Sunday, December 16, 2018

The Great Swindle by Pierre Lemaitre

The cover blurb describes this as a masterly epic of post-war France.’ It’s quite a compelling read, though perhaps not masterly. The story begins in the WWI trenches, with descriptions of the horrors that remind me of Pat Barker’s novels about that war. Emerging from this horror are three characters, the dastardly bastardly Henri, officer but not gentleman; the effete, cynical Edouard; and the lowly bumbling mouse of a man, Albert. Albert and Edouard are more or less bonded for life because of the events that happen in the trenches and they work together to create the great swindle of the title. The book is as much a commentary on the corruption of the wealthy, on greed, and on the devastating impact of war as is it about the swindle. It’s shocking, dark of mood but an accomplished page turner.

Sunday, December 9, 2018

The Betrothed (I Promessi Sposi) by Alessandro Manzoni

I understand now why there is a street in every Italian city called Via Manzoni. This is the Italian classic novel. While the English were producing Bronte and Austen and Blake and the French Moliere, Hugo and Dumas, the Italians produced Manzoni, the father of Italian romantic literature. This is a whacking great novel , 700 odd pages, that traces the unhappy journeys of two innocent peasants Lucia and Renzo as they go on the run from a despotic warlord, Don Rodrigo, who wishes to despoil Lucia’s innocence. But it is much much more than a romance. Their separate journeys take them through the plagues, the wars, the famines, and the riots of the 1600s; not only that, Manzoni also lays into the politicians, the judiciary, the church and the aristocracy as the young innocents come face to face with them.
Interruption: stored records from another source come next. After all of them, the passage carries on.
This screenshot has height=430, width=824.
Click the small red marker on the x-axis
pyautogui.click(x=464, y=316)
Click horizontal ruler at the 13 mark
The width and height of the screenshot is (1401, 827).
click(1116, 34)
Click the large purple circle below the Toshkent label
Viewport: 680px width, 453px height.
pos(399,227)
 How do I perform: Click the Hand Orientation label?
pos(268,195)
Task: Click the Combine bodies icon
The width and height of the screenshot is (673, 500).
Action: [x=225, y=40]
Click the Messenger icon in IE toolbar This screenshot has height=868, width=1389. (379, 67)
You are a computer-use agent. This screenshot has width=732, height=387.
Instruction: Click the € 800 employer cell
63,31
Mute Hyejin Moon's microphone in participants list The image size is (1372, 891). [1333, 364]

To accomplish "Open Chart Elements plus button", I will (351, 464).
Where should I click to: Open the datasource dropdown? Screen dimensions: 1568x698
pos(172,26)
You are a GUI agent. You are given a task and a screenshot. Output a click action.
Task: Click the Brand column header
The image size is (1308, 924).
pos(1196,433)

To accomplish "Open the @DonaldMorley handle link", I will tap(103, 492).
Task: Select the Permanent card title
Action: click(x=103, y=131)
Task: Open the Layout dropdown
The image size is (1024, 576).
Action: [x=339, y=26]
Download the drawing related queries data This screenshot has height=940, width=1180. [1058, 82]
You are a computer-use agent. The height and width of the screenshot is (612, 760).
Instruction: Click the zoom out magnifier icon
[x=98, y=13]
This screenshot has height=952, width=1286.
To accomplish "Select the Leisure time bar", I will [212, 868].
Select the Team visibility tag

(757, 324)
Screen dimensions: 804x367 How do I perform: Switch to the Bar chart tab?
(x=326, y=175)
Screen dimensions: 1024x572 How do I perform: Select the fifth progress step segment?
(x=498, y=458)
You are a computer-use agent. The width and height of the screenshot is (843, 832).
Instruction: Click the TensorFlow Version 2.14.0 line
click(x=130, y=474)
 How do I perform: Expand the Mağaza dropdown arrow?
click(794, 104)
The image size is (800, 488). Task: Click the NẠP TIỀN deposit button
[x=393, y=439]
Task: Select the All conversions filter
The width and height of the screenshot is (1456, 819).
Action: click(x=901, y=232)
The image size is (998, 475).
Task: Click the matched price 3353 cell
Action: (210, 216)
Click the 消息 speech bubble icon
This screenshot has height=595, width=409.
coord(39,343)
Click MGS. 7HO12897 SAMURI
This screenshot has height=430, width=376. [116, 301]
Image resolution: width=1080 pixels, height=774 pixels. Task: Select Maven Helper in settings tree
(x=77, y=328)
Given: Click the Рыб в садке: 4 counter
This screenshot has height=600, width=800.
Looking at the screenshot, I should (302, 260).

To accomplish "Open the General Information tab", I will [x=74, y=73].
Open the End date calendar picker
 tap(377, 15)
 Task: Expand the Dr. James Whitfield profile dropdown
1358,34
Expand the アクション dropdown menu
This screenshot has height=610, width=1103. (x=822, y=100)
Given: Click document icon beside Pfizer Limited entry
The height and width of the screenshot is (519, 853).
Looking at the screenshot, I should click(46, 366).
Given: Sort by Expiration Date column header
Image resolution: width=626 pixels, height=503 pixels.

I am ready to suggest that it’s one of the first in the much maligned historical fiction genre. And it’s fascinating, utterly fascinating. It takes some reading and I could only manage a chapter, maybe two, at a time because of the density of the commentary about whatever aspect of society was attracting Manzoni’s attention at the time. The lovers really became insignificant as I read on, so absorbed was I by the descriptions of what life was actually like during the plague, with the spectre of the dreadful ‘anointers’, and so forth. I’m told Italian school children used to read half of this book one year, and the other half the next, better to absorb its lessons perhaps. It’s no wonder then that all the Italians I know are so attuned to the polemic!